**What you will do**
Filter the data below, keeping only lines that contain "Expand".

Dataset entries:
━━━━━━━━━━

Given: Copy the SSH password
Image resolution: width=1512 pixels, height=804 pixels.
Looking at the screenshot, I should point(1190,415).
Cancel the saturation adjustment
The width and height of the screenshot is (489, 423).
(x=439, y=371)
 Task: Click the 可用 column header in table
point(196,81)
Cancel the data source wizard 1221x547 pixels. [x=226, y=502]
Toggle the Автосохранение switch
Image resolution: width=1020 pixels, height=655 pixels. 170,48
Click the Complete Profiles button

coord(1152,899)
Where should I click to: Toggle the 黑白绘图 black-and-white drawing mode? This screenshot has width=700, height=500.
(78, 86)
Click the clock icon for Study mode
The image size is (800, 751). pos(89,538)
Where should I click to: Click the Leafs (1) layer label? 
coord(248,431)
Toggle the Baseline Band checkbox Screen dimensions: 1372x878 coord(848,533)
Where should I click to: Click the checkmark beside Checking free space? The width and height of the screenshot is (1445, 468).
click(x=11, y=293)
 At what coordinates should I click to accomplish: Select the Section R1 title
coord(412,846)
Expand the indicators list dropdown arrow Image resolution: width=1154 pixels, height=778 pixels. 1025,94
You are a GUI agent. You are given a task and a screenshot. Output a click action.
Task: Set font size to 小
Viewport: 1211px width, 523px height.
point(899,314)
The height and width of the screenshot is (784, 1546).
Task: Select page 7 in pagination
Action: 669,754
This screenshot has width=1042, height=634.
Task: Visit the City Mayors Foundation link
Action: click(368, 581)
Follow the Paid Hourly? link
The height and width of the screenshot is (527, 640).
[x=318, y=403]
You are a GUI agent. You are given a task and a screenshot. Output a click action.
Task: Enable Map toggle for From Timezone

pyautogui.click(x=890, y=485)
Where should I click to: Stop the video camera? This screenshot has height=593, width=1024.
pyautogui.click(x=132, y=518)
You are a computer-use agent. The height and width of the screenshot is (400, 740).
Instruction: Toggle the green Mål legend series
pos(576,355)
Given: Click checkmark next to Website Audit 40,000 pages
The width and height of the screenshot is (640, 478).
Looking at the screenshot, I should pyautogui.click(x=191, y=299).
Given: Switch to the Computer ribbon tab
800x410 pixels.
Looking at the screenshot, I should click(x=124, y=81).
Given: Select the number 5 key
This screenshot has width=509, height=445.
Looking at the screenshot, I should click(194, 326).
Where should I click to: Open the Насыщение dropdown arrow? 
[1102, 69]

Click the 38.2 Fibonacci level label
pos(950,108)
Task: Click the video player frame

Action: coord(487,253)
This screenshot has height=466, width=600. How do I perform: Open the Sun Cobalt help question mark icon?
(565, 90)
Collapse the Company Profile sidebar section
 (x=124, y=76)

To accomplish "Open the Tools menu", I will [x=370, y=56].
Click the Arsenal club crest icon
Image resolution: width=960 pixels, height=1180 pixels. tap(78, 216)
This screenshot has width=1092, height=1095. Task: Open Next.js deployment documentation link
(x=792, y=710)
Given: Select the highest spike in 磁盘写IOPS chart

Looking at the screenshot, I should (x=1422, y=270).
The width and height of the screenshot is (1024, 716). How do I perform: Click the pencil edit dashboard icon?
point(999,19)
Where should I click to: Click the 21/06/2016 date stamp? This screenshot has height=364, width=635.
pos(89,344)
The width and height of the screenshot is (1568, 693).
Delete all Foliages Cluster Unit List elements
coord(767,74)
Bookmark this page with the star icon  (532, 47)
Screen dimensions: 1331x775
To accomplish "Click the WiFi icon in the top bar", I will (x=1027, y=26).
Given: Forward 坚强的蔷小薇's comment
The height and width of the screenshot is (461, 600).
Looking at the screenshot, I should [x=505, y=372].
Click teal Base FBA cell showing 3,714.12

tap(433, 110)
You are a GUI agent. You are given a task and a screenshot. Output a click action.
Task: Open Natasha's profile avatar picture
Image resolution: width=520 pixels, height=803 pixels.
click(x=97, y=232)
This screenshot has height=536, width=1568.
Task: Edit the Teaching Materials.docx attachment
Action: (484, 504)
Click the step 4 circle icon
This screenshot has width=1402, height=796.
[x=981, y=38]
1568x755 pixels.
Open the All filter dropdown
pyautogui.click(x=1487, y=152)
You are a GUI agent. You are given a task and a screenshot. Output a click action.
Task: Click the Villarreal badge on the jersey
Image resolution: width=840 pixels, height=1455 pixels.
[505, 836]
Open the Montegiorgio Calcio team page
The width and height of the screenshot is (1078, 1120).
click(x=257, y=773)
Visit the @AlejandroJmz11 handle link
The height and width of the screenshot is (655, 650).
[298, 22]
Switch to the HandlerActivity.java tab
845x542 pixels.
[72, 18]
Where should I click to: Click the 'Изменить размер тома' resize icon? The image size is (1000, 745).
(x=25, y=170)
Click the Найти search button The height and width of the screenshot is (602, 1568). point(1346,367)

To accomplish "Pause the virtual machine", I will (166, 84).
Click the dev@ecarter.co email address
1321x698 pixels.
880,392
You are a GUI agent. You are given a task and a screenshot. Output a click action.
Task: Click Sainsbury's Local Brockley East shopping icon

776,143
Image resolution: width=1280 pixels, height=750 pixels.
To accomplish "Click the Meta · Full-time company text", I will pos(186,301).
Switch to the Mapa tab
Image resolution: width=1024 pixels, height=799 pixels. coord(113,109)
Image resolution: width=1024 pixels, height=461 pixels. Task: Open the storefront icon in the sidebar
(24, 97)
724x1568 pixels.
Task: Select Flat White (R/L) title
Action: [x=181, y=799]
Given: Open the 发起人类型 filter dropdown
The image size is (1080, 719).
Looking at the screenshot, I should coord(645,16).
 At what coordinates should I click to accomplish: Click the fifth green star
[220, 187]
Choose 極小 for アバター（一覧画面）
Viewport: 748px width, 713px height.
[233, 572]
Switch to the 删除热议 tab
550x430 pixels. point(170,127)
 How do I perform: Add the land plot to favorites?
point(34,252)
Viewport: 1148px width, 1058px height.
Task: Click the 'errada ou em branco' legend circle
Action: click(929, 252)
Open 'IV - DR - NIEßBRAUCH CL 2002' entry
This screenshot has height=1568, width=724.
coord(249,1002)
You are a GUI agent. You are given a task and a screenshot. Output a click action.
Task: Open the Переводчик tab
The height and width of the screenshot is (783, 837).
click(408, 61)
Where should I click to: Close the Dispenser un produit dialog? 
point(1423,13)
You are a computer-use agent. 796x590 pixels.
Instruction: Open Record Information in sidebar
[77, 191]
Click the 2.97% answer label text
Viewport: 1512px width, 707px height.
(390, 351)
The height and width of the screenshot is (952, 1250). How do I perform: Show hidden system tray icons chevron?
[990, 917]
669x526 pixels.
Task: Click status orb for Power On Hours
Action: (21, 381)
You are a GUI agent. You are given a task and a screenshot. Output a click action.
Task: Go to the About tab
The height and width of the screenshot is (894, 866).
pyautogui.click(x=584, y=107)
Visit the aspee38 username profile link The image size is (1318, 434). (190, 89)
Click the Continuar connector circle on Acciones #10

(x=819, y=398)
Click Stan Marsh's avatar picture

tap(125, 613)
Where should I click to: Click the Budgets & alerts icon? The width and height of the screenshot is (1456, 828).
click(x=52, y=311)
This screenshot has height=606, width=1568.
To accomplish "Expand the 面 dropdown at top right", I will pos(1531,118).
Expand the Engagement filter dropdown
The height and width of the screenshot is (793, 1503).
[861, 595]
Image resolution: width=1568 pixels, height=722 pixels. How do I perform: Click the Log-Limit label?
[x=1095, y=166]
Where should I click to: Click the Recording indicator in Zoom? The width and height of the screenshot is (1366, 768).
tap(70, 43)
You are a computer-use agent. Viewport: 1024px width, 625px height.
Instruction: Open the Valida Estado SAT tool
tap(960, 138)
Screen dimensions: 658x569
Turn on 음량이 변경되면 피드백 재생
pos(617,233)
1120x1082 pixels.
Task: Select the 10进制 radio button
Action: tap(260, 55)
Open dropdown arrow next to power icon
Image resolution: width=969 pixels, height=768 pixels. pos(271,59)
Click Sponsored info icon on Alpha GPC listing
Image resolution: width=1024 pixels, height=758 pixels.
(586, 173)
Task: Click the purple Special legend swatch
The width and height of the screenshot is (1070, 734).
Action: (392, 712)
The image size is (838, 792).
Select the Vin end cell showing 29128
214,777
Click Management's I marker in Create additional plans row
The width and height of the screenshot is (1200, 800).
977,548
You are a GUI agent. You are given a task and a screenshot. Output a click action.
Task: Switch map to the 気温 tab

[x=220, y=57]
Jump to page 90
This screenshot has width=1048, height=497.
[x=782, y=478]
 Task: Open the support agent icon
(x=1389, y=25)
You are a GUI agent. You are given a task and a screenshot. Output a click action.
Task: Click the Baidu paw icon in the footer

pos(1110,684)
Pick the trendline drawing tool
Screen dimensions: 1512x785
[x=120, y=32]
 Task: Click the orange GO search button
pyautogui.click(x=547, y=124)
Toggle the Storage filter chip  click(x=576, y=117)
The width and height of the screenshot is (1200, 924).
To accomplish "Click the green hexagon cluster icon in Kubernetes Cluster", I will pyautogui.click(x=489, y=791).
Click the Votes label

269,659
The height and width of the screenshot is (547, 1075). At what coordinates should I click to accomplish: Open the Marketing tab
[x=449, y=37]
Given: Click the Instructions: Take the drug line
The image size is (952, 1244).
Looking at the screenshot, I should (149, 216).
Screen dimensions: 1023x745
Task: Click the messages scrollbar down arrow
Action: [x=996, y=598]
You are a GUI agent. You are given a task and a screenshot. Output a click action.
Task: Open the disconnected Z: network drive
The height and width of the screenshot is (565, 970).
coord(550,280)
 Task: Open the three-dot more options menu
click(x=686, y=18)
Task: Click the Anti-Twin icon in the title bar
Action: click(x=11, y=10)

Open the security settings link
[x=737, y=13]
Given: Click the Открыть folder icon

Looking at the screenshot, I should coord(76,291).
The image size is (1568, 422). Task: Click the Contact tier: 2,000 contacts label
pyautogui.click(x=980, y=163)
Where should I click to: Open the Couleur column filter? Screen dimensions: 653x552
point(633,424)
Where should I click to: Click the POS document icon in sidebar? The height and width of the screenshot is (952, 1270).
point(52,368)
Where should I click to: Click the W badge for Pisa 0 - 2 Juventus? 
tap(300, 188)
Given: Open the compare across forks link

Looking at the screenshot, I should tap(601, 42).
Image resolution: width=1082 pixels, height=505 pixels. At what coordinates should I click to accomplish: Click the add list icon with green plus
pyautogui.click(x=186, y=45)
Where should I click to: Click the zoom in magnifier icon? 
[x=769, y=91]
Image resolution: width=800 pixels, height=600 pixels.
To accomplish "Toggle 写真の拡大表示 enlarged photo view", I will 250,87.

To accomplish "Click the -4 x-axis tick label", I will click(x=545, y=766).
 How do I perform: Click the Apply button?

━━━━━━━━━━

**Written solution**
Expand the indicators list dropdown arrow Image resolution: width=1154 pixels, height=778 pixels. 1025,94
To accomplish "Expand the 面 dropdown at top right", I will pos(1531,118).
Expand the Engagement filter dropdown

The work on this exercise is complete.